Providing the fastest lead time of any manufacturing process, 3D printing excels at one of the most valued components of a supply chain, speed. Producing parts of low volume orders in one to two days and multi-thousand unit orders in a week or two, 3D printing should be considered a key problem solver within supply structures. Complementing the existing manufacturing capabilities, the strategic implementation of additive manufacturing can provide additional adaptive efficiency to an operation.
Additive manufacturing provides for production purposes, the ability to customize to a degree that no other method allows. Choosing through material, color, infill and size, 3D printing gives complete flexibility. Applying related variations within an order or changing manufacturing guidelines mid-production can be done without altering the price or lead time.
Similarly for part changes, streamlining production using 3D printing grants the capability to easily edit part production with no cost or timeline alteration. Relying solely on CAD files for operating, additive manufacturing adjusts responsively and promptly, offering an option that is by nature customizable.
Low volume production
Requiring no base operating fee, additive manufacturing is one of the cheapest options in regards to low volume manufacturing. Whether it is for metal and especially for plastic manufacturing, 3D printing allows production to scale perfectly to the demand. Tailored to the need, this manufacturing process allows flexibility to a price otherwise unachievable.
Parts containing complex geometries are usually expensive, design limiting and time consuming to produce with usual means of production. Additive manufacturing on the other hand has almost no restrictions when it comes to traditionally troublesome shapes. The layer by layer manufacturing process allows the designing freedom that was once unachievable. From internal channels to finely detailed parts, model optimisation can be elevated to a whole new level.
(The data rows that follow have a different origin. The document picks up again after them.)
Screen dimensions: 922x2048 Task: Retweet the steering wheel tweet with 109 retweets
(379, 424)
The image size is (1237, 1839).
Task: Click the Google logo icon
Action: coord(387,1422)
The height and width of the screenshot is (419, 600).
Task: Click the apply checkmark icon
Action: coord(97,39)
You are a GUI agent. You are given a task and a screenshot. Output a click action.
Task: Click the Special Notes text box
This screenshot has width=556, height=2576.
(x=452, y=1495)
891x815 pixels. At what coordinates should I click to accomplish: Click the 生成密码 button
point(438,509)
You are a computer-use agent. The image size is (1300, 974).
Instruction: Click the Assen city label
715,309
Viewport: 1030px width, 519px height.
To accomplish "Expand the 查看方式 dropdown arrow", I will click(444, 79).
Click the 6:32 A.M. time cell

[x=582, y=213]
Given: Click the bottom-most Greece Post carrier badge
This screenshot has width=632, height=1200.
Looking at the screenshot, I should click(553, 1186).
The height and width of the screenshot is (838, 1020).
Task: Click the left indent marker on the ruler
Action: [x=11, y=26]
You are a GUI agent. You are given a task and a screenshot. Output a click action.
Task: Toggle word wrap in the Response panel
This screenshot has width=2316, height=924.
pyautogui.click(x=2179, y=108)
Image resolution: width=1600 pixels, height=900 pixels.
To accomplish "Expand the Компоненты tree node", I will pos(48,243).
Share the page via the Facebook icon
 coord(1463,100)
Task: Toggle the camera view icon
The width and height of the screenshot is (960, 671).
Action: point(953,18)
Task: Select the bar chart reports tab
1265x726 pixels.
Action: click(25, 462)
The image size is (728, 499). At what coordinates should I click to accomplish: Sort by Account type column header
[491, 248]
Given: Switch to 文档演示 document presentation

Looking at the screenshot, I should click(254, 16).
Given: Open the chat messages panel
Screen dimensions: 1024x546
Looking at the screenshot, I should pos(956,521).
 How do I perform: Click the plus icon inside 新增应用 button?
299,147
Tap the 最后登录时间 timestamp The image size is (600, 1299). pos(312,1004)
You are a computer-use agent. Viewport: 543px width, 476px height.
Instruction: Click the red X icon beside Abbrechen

Producing with 3D printing technology has a subtle advantage that enables swift and undisturbed manufacturing. Part replicability may be underrated but, the capability to efficiently produce items to which no prior blueprint is available is an important part of uninterrupted workflow. With nothing more than a CAD file, created either by 3D scanography or from scratch, manufacturing parts that are discontinued, problematic or restricted can turn out to be a simple task.
Bringing manufacturing to even greater potential, 3D printing allows the optimisation of design to go way beyond what was previously possible. Intricate internal architectures are now easily achievable with minimal to no change in the process or its timeline. And so, complicated parts that required the assembly of multiple pieces can now be conceived in a single solid jointless part, saving on assembly, time and weight. This practice can also deliver enhance mechanical properties and allow additional feature optimisation of the part.
Originating from its core technical principle, 3D printing can modulate the infill of the parts it prints. Constituting one of the most unique abilities in the manufacturing world, this technique enables the designer to reduce the weight of the final product. Great for weight sensitive needs such as in aerospace, infill modulation can also be of use to mitigate the thermodynamic conduction of metal parts. Whether it is used to isolate or to control the material expansion, this capability is unique to additive manufacturing.
Design optimisation can also be the solution to attain weight targets. Trimming unnecessary corners, cumbersome joints, excessive struts or surplus material from what may seem like optimum part design from a traditional manufacturing standpoint can be done with 3D printing. The ability to get the wanted mechanical properties with the minimum material required is the final step in production optimisation.